Demand for FM services continues to rise across the healthcare, manufacturing and education sectors, according to the November 2020 RICS UK Facilities Management Survey, which also reveals increased levels of investment in digital tech. The survey reports that employment levels are currently buoyant across the FM industry, but expectations remain negative for the coming year.
For the coming twelve months, workplace and relocation management will lead the way as the area of FM expected to see the strongest growth. At the same time, cleaning services again returned particularly upbeat expectations for growth over the year ahead. Aside from these two areas, sustainability management saw a significant uplift in expectations over the quarter and now displays the third most elevated growth expectations over the coming year across all categories. At the other end of the scale, catering services continue to exhibit the weakest growth projections (as has been the case in each report since the FM survey’s inception back in February).
Meanwhile, a net balance of +82 per cent of respondents report there has been an increase in investment into data analytics over the last year, rising from a figure of 73 per cent in August. Likewise, investment into connectivity (internet of things) was also cited to have risen firmly, returning a net balance of +75 per cent. Interestingly, blockchain was the only area of technology covered by the survey in which respondents reported a fall in investment (net balance -17 per cent).
Commented Paul Bagust; Head of Property Standards, RICS:
“At the end of an unprecedented year and as we look forward to challenging times ahead it is encouraging to note how the FM sector has performed.
“From the resilience demonstrated in the early period of the pandemic we now start to plan ahead, and the FM sector will play a key role in ensuring our buildings remain not only safe and effective, but high performing and sustainable.
“Innovation, technology and greater data analytics will be vital to meet this challenge as we move into the new year. My expectation is that the FM sector will continue to lead on environmental issues and health and wellbeing, which are critical priorities to all organisations.”
For the third report in succession, healthcare displayed the strongest net balance of respondents reporting a pick-up in demand, with the latest reading coming in +76 per cent (+72 per cent previously). Alongside this, demand growth seemingly gathered pace across both the manufacturing and education sectors in the three months to November, posting net balance readings of +46 per cent and +45 per cent respectively (up from +11 per cent and +14 per cent last time).
By way of contrast, demand fell across the retail sector for a third straight quarter, as accelerated growth in online shopping and a lack of footfall associated with social distancing both continue to take a toll on physical retail.

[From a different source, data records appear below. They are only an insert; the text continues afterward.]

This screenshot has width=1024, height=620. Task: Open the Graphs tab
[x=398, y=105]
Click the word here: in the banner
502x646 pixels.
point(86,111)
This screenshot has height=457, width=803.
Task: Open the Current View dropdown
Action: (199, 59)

Across the FM industry, a net balance of +26 per cent of respondents reported an increase in headcounts over the quarter (up from a reading of +11 per cent last time out). Nevertheless, the twelve-month outlook for employment remains negative, with a net balance of -25 per cent of survey participants expecting a reduction in headcounts going forward. Similarly, profit margins are expected to deteriorate over the coming twelve months, as the latest net balance weakened from -29 per cent in August to -57 per cent in November.

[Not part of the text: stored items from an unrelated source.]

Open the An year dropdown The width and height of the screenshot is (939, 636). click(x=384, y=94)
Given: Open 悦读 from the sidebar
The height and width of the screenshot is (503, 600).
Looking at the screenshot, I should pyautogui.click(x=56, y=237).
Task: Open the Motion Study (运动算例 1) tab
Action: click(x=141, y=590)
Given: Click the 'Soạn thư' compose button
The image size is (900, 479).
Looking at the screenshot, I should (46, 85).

Notwithstanding this, overall workloads are still anticipated to rise over the same time frame, with a net balance of +59 per cent of contributors foreseeing an increase.

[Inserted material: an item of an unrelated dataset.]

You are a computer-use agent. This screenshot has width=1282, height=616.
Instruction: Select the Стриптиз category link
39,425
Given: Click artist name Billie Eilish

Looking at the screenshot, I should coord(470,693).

With regards to attitudes towards sustainability, a combined 94 per cent of respondents sense their clients consider sustainability to be either the most important issue or at least an important issue (broadly aligned with the results from last quarter). Alongside this, health and wellbeing, as well as energy management, were highlighted as the areas of sustainability that had seen the strongest growth over the past twelve months.
Finally, perceptions on the share of employees that will eventually return to the workplace once restrictions are lifted (on a similar schedule as found prior to the pandemic) remained broadly unchanged compared with the previous two quarters. As such, the majority of contributors continue to sense that the proportion of workers returning as before would be 60 per cent or less.